"Peculiarly distinguished among the advance guard, where all were distinguished, must be recorded . . . Private J. W. Brown, of Company F, First Georgia Regiment, who, upon hearing the order to fall back, exclaimed, 'I will give them one more shot before I leave,' and while ramming down his twenty-ninth cartridge fell dead at his post." - General Henry R. Jackson in his report of the Battle of Greenbrier River.

Sunday, January 1, 2012

January 1, 1862

"Stonewall" Jackson
 As the New Year dawns, Major General Thomas J. “Stonewall” Jackson begins his drive to take the strategic town of Romney, in western (now West) Virginia. Jackson believes that if he can drive out or capture the Federal garrison there, he will have a springboard to launch raids against the Baltimore and Ohio Railroad, and possibly return Western Virginia to Confederate control.
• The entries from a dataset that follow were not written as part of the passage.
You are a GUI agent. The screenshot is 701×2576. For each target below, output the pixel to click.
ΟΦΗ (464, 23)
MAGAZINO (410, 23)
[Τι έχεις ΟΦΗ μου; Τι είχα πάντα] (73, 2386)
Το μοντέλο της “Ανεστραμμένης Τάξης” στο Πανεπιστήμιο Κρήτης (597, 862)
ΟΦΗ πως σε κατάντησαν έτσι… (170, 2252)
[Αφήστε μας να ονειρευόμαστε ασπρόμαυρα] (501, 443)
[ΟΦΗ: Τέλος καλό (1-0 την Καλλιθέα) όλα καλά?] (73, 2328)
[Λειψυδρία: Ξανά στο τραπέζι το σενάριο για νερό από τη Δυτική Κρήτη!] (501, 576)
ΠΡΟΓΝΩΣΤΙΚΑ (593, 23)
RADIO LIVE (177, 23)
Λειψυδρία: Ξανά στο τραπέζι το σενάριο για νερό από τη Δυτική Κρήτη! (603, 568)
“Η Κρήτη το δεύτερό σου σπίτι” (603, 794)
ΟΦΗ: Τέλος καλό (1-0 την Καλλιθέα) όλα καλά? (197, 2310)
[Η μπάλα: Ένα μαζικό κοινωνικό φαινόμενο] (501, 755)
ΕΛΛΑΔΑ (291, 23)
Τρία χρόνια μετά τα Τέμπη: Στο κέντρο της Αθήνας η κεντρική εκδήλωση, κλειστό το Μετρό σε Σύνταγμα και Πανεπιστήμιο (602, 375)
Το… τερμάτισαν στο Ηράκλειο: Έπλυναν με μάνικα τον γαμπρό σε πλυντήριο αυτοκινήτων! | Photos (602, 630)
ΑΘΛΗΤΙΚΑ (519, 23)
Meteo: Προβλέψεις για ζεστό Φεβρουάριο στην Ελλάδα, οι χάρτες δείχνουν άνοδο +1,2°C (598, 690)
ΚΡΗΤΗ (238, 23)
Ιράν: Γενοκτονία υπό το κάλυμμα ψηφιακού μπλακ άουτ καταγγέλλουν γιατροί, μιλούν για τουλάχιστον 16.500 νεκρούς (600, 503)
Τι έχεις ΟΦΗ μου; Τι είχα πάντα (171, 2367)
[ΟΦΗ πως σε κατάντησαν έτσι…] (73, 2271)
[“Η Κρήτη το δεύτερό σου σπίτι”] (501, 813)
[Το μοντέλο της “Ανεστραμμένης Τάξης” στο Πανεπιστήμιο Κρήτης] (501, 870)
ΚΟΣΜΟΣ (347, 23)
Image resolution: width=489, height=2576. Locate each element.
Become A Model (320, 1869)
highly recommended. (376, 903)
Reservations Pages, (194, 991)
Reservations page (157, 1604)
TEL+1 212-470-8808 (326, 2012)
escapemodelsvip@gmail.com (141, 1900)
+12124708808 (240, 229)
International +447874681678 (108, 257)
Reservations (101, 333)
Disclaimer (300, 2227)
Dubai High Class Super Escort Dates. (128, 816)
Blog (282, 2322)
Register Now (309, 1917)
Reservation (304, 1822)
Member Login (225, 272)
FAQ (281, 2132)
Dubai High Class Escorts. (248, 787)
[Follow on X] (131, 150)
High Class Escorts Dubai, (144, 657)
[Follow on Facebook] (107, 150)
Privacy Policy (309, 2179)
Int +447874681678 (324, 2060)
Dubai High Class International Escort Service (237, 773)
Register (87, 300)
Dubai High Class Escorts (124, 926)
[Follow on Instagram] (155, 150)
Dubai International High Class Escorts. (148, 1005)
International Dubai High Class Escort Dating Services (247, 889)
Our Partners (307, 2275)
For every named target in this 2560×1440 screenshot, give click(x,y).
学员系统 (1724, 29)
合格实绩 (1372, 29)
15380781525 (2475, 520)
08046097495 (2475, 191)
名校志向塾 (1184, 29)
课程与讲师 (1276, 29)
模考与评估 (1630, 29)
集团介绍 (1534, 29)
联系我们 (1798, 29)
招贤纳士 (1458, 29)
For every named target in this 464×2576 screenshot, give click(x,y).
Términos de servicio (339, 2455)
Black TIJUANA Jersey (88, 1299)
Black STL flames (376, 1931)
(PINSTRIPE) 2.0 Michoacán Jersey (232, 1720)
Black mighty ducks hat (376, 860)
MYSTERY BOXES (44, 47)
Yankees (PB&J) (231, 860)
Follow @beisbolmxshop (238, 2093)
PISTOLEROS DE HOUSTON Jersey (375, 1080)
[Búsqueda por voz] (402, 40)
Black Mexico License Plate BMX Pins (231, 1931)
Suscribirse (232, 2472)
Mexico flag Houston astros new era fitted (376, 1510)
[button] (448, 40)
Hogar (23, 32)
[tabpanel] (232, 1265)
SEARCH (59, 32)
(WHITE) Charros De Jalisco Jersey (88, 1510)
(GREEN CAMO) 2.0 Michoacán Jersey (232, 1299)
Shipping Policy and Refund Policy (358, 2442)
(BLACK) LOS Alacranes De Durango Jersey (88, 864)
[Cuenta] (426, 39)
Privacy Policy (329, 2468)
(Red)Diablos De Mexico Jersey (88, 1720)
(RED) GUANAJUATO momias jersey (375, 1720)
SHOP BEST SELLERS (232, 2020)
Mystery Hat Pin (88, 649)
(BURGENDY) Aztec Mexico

Early on the morning of January 1, Jackson’s small army begins its march from Winchester, Virginia. His forces include his own vaunted Stonewall Brigade, as well as three brigades from the Army of the Northwest, commanded by Brigadier General William W. Loring. Loring’s Fifth Brigade, led by Colonel William B. Taliaferro, consists of the Third Arkansas, Twenty-Third Virginia, Twenty-Seventh Virginia, and Ramsey’s First Georgia.

Led off by the Stonewall Brigade, Jackson’s troops start out early on an unusually warm winter morning. The air is clear, and the temperature soon rises into the 50’s. Quickly becoming overheated in the mild temperatures, many of the soldiers discard their winter coats by piling them in wagons or simply tossing them alongside the road. By early afternoon, clouds laden with snow and ice are scudding overhead, and the temperatures plunge below freezing. As frozen precipitation coats the men’s clothing and equipment, the column struggles along. The wagons are now far in the rear, leaving the soldiers unable to retrieve their coats. By that evening, the column reaches the small community of Pughtown, barely eight miles from their starting point.